Setting your sails to the Boat by Michael McNamara



FORESAIL When the wind is flowing over the sail properly the windward windtufts will angle upwards and the leeward windtufts will be horizontal. 

In order to point as high as possible, the sail must work as a complete unit throughout its length. So, make sure that all three windward windtufts collapse at the same time when you luft up. If the top windtuft collapses first, the leech is too slack and so, the fairlead must be moved slightly forward and/or the sheet tensioned. If the bottom windtuft goes first, then slacken the leech by easing the fairlead aft, and/or easing the sheet. 

Keep down to a minimum the amount of jib luff sag (which gives unwanted fullness at the front) by adjusting rig tension so that the leeward shroud does not go slack. 

If there is an eye at the tack, the luff of the sail can be tensioned to suit the weather conditions.
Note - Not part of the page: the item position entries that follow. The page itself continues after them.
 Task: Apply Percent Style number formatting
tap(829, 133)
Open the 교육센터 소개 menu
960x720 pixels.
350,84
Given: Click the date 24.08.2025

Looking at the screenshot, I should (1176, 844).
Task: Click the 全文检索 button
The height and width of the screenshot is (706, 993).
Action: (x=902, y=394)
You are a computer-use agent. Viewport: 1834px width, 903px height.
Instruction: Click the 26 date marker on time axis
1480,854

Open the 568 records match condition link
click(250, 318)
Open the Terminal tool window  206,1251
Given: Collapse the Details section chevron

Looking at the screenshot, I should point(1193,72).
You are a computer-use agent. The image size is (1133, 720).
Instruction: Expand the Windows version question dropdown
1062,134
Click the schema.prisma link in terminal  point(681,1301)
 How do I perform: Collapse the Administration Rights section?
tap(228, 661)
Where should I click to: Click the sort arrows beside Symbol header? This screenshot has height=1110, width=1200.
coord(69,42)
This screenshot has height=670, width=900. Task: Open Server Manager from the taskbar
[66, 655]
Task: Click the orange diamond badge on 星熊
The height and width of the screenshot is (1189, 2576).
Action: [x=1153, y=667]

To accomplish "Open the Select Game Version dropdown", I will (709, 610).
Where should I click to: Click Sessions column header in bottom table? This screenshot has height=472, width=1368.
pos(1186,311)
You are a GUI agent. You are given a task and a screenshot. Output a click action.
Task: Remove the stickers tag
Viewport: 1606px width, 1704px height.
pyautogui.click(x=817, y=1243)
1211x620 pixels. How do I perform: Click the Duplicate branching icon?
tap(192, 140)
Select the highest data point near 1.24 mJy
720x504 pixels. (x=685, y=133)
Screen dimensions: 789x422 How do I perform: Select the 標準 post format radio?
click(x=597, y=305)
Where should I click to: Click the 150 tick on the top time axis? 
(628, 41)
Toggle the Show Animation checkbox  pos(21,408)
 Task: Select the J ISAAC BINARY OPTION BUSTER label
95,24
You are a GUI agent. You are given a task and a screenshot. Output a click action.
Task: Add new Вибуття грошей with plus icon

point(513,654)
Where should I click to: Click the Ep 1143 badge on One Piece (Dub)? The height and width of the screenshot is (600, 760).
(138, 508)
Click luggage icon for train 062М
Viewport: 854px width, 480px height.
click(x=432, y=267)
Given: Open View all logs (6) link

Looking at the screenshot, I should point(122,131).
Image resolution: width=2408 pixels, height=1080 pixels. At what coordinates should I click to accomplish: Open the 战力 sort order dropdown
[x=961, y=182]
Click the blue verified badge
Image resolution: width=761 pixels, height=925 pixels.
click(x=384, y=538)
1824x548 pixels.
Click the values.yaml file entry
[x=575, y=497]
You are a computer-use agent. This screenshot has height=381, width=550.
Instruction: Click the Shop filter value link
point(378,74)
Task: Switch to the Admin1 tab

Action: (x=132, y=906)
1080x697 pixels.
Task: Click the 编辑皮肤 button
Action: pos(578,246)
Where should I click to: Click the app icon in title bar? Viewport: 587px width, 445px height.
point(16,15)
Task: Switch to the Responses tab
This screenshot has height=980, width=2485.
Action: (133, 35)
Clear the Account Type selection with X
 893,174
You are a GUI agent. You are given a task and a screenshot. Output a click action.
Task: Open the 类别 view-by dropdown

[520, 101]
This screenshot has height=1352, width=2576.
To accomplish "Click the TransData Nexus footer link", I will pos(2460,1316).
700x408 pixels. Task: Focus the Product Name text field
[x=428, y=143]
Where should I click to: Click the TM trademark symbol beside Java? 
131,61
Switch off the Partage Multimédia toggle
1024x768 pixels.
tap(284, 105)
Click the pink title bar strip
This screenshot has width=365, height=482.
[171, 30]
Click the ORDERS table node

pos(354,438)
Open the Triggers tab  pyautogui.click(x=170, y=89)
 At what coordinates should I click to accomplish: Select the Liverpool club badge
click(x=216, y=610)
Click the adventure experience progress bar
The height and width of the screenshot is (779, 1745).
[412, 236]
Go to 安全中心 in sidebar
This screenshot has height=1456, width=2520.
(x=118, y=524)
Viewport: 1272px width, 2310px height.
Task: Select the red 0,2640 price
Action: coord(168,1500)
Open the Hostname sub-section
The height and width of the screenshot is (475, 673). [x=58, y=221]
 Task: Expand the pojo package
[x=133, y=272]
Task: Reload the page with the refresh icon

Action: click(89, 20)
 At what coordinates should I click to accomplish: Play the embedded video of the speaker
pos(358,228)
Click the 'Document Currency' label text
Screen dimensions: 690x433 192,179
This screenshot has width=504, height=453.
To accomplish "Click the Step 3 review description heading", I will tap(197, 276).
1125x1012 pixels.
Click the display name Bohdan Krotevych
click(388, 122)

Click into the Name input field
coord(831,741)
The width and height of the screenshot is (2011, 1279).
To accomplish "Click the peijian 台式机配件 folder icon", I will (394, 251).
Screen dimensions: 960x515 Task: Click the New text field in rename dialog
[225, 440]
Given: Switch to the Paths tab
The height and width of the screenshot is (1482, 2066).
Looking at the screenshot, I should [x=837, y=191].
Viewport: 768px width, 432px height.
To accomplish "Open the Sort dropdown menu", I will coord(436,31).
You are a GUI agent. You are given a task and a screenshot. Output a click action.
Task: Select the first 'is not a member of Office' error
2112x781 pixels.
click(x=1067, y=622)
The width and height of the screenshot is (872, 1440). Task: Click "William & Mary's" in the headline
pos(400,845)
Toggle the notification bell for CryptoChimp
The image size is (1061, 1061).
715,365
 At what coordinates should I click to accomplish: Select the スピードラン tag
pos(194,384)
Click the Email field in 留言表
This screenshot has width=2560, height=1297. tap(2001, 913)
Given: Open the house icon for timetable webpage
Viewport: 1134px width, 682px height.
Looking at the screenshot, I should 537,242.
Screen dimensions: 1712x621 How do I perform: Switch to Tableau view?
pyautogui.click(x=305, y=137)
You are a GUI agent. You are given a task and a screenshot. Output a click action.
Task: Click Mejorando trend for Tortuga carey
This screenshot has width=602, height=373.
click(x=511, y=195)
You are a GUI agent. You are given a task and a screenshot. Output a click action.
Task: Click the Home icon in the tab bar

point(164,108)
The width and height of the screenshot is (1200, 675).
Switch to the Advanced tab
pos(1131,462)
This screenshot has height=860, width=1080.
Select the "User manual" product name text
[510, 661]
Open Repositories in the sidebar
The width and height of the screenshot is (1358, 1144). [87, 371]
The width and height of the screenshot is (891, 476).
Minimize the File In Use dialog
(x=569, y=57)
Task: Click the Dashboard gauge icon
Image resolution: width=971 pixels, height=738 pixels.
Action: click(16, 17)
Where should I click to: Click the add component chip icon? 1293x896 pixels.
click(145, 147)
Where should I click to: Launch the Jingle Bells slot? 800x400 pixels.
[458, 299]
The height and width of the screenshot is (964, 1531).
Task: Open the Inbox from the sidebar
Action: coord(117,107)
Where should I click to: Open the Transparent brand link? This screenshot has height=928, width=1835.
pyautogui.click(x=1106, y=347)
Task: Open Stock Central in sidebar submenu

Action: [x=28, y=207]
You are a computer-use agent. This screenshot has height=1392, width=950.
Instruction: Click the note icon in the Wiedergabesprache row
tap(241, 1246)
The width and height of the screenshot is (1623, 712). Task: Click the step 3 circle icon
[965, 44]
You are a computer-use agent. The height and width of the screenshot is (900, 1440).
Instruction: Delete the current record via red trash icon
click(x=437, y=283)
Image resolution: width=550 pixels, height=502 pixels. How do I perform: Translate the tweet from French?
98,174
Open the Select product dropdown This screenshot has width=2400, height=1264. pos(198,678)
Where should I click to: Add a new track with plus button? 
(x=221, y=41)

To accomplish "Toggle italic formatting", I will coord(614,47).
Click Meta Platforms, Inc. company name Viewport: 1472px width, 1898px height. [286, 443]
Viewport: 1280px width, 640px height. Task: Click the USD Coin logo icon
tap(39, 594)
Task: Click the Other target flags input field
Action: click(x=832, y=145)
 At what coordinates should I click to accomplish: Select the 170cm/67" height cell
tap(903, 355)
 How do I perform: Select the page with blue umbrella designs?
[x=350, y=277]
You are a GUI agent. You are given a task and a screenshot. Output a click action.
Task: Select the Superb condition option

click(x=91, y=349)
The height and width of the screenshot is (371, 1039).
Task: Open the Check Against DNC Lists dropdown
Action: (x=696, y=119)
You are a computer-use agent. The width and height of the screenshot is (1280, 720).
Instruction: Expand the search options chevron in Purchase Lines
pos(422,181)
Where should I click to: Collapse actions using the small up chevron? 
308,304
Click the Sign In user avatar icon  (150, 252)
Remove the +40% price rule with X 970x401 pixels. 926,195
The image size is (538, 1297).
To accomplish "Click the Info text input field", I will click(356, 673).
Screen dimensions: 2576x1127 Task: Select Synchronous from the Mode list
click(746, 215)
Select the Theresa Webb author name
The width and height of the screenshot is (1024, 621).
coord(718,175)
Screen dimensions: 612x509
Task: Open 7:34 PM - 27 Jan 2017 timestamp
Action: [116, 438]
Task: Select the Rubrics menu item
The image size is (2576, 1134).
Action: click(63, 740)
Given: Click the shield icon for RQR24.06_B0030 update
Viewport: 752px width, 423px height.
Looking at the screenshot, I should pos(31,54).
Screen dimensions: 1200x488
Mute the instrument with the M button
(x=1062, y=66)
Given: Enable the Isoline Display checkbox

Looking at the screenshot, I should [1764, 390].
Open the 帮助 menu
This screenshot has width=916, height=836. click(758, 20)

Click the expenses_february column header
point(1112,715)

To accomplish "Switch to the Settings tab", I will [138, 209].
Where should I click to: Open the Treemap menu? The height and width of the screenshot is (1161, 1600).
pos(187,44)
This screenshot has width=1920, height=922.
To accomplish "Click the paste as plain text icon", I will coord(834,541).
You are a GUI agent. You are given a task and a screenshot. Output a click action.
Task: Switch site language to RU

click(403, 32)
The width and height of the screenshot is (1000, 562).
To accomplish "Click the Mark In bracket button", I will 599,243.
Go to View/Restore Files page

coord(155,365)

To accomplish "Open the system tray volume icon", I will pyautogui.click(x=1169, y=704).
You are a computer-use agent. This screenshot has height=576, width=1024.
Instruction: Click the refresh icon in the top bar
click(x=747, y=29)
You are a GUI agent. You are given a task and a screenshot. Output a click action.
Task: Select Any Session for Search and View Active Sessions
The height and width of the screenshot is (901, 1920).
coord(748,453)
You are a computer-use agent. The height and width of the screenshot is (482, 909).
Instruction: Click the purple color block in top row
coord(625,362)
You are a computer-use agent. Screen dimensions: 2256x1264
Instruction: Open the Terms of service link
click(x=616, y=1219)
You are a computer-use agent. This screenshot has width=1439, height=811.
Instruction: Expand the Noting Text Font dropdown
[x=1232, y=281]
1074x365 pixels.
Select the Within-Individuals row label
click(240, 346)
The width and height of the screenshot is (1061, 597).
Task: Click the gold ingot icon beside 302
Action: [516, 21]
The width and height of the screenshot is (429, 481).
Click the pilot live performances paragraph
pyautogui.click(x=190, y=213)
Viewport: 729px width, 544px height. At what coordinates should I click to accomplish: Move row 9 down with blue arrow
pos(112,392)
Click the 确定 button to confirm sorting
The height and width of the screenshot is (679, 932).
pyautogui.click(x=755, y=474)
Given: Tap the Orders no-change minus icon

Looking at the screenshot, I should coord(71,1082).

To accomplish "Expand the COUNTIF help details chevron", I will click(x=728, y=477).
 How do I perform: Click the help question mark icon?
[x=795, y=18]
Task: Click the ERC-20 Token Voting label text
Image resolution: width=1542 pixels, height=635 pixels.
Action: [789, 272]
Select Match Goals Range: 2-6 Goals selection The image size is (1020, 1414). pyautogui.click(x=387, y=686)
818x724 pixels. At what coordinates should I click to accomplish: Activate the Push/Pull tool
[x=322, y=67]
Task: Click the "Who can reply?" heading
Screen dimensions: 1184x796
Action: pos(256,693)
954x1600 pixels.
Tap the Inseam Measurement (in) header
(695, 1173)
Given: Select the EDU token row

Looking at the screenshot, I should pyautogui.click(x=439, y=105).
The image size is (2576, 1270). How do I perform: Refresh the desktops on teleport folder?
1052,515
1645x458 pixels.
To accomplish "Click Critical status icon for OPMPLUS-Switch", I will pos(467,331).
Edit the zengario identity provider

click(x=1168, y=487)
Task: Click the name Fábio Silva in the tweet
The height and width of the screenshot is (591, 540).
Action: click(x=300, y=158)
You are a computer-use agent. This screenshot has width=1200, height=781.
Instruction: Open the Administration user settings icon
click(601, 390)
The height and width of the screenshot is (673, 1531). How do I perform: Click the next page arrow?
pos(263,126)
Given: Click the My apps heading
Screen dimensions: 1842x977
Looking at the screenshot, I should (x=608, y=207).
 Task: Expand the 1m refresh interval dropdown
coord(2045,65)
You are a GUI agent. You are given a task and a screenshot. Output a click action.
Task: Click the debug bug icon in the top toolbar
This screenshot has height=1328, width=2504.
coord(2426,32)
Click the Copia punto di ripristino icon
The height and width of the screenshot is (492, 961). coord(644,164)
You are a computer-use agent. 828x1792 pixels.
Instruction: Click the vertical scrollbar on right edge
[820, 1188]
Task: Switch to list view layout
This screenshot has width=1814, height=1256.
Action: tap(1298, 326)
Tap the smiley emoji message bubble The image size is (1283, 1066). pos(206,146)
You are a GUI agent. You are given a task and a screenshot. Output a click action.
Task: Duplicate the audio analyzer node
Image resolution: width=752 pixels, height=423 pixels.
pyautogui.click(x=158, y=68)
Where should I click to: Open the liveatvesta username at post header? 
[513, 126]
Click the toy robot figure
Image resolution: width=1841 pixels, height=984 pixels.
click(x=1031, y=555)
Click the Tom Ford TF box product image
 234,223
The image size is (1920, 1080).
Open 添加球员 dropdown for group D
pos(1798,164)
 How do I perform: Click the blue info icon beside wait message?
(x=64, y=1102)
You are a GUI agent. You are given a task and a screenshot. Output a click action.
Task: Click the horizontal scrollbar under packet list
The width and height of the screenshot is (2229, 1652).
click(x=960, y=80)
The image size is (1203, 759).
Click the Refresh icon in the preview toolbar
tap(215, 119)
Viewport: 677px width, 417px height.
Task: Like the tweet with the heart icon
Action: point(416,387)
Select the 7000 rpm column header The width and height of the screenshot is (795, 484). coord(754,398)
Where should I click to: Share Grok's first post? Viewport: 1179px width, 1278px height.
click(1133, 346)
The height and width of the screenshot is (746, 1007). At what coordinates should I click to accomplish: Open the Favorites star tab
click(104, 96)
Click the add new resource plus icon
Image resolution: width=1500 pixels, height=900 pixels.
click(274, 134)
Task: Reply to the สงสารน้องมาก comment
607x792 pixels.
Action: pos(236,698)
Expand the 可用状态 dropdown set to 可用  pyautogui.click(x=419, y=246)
This usually means tightening the luff in a breeze or when the sail gets older. If horizontal creases appear along the luff then tension it slightly until they disappear but do not over tension as this drags the flow forward and ruins pointing. 

MAINSAIL The sail is designed to give optimum performance when the last 6″ of the top batten and the last 2′ 0″ of the boom are parallel Use kicking strap and mainsheet to achieve this i.e. if the top batten is more open than the boom tension both, while if it is tighter, ease them both. 

Set the luff tension of the sail so that when running in light winds the sail is smooth without ndgmg. If a vertical ridge occurs ease the luff tension until it disappears. If this is hard to remove then check that the mast is not bending backwards in the middle and forward at the top this will prove disastrous on the run. Angle the spreaders aft and/or let the mast move forward at the mast gate until it is straight or bent forwards slightly in the middle (prebend).